I found that the following entry doesn’t match with the current hg19
positions assigned at the UCSC genome browser:

gene_id "ENSG00000224184.1"; transcript_id "ENSG00000224184.1"; gene_type
"lincRNA"; gene_status "NOVEL"; gene_name "AC096559.1"; transcript_type
"lincRNA"; transcript_status "NOVEL"; transcript_name "AC096559.1"; level 2;
tag "ncRNA_host"; havana_gene "OTTHUMG00000151709.2";

Coordinates at psiDR are: chr2:11,988,748-12,718,474

Coordinates at UCSC are: chr2:12,716,164-12,783,038

Don’t know whether or not that happens with the coordinates of other
elements.

I can’t find a way to explain this difference other than a mistake in the
annotation process, but maybe I’m wrong and there is a better explanation.

A:
We use the GENCODE gene annotation model. If you check Ensembl for "ENSG00000224184.1", you will see that it matches the coordinates at psidDR.
I think the UCSC track includes the actual clone boundaries. You can e-mail to the UCSC help desk. They are generally very responsive. Please bear in mind that coordinates also change a bit with updated genome assembly as well refined gene annotation models.

ACT software question

Q:
I tried to use your ACT software for aggregation plot and slightly confused.
If it’s possible can you please look at my input (at the end of this email) and
tell me where I have misunderstanding?

1) Why position -2 (-15bp) has signal 6.7 instead of (10+5+7)/3=7.3?
2) Why positions <-2 (25bp away) have any values and how these values were obtained (as my signal is only up to 17bp)?
3) How values for -1 and 0 were obtained?

Thank you in advance,
Hennady.

bed.txt

chr1 20 25 +
chr1 280 288 +

signal.txt

chr1 1 10
chr1 2 5
chr1 3 7
chr1 300 6
chr1 301 8
chr1 302 9

execution
-bash-3.2$ python ACT.py –nbins=10 –mbins=0 –radius=100 bed.txt signal.txt
# ACT.py –nbins=10 –mbins=0 –radius=100 bed.txt signal.txt
# annotationCount: 2
Bin Center mean stdev
-10 -95 3.5 0.0
-9 -85 3.5 0.0
-8 -75 3.5 0.0
-7 -65 3.5 0.0
-6 -55 3.5 0.0
-5 -45 3.5 0.0
-4 -35 3.5 0.0
-3 -25 3.5 0.0
-2 -15 6.7 3.12889756943
-1 -5 7.0 0.0
0 4 7.0 0.0
1 14 7.0 0.0
2 24 7.8 3.69684550214
3 34 8.0 1.41421356237
4 44 8.0 1.41421356237
5 54 8.0 1.41421356237
6 64 8.0 1.41421356237
7 74 8.0 1.41421356237
8 84 8.0 1.41421356237
9 94 8.0 1.41421356237

A:
The default for ACT is to assume that the signal file is a step-wise signal input, so for example in your signal.txt file, all positions on chr1 between nucleotides 3 and 300 are assigned the value 7 (hence it is not acting as your calculation below might suggest).

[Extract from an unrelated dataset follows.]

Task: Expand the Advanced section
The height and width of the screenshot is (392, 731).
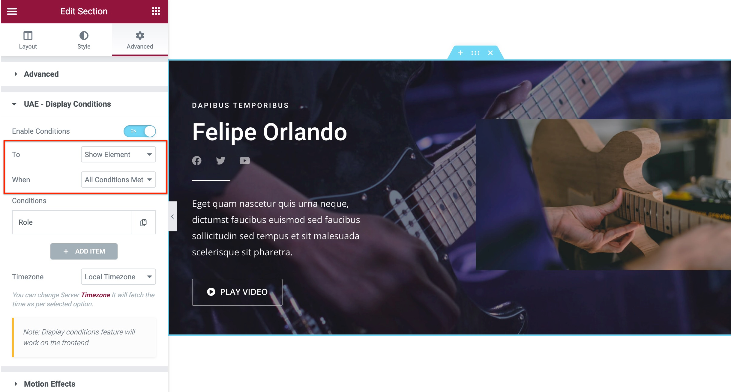Action: (41, 74)
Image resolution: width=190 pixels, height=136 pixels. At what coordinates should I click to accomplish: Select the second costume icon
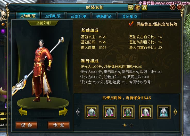[110, 112]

In addition, your bed file has two annotations (20 to 25 and 280 to 288, both +). For the positions <-2 bins away, only the values upstream of the 280 to 288 annotation are used.

Yip et al 2012 Genome Biology

Q:
I really enjoyed your paper and am looking forward to using
some of the genomic regions you published at http://metatracks.encodenets.gersteinlab.org/
in my research.

I had a couple of questions about them.

BARs–are those the regions predicted by the random forest, or are they
the training set (bins overlapped by a TF ChIP-seq peak)?

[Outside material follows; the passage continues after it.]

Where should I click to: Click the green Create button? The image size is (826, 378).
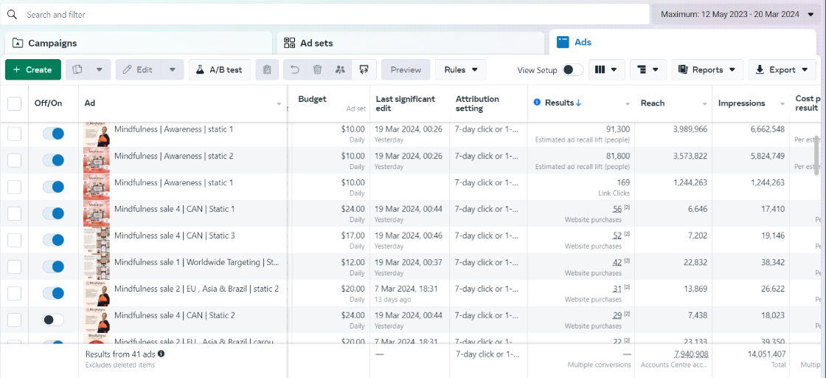point(33,69)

PRMs–I may have missed it, but what is the definition of a "promoter"?
I’m guessing it was -1000 to +200bp around a TSS.
(This is to clarify the sentence "bins at the TSSs of expressed genes"
at the bottom of page 17.)

Since the PRMs don’t all span the same genomic distance, I presume
that only bins predicted by the random forest classifier are included
in the files?

Finally, do you have plans to make (or have already made) available
the software for creating region files of BARs,DRMs and DRM-targets
in other tissues?

A:
The BARs are the output regions of Random Forest. They do greatly overlap with the input training sets though.

The positive examples for learning PRMs are the 100bp bins at exactly the TSSs of expressed genes. Random Forest then learned the feature patterns of these bins, and searched for similar bins in the whole genome.

After the predictions, adjacent bins all predicted as PRMs were merged to form regions. The files available on the supplementary web site contain these regions.

Since the computer programs were written based on the available data from ENCODE, they were not written in a way that can be easily adopted to other situations. We do not currently have a plan to make them available.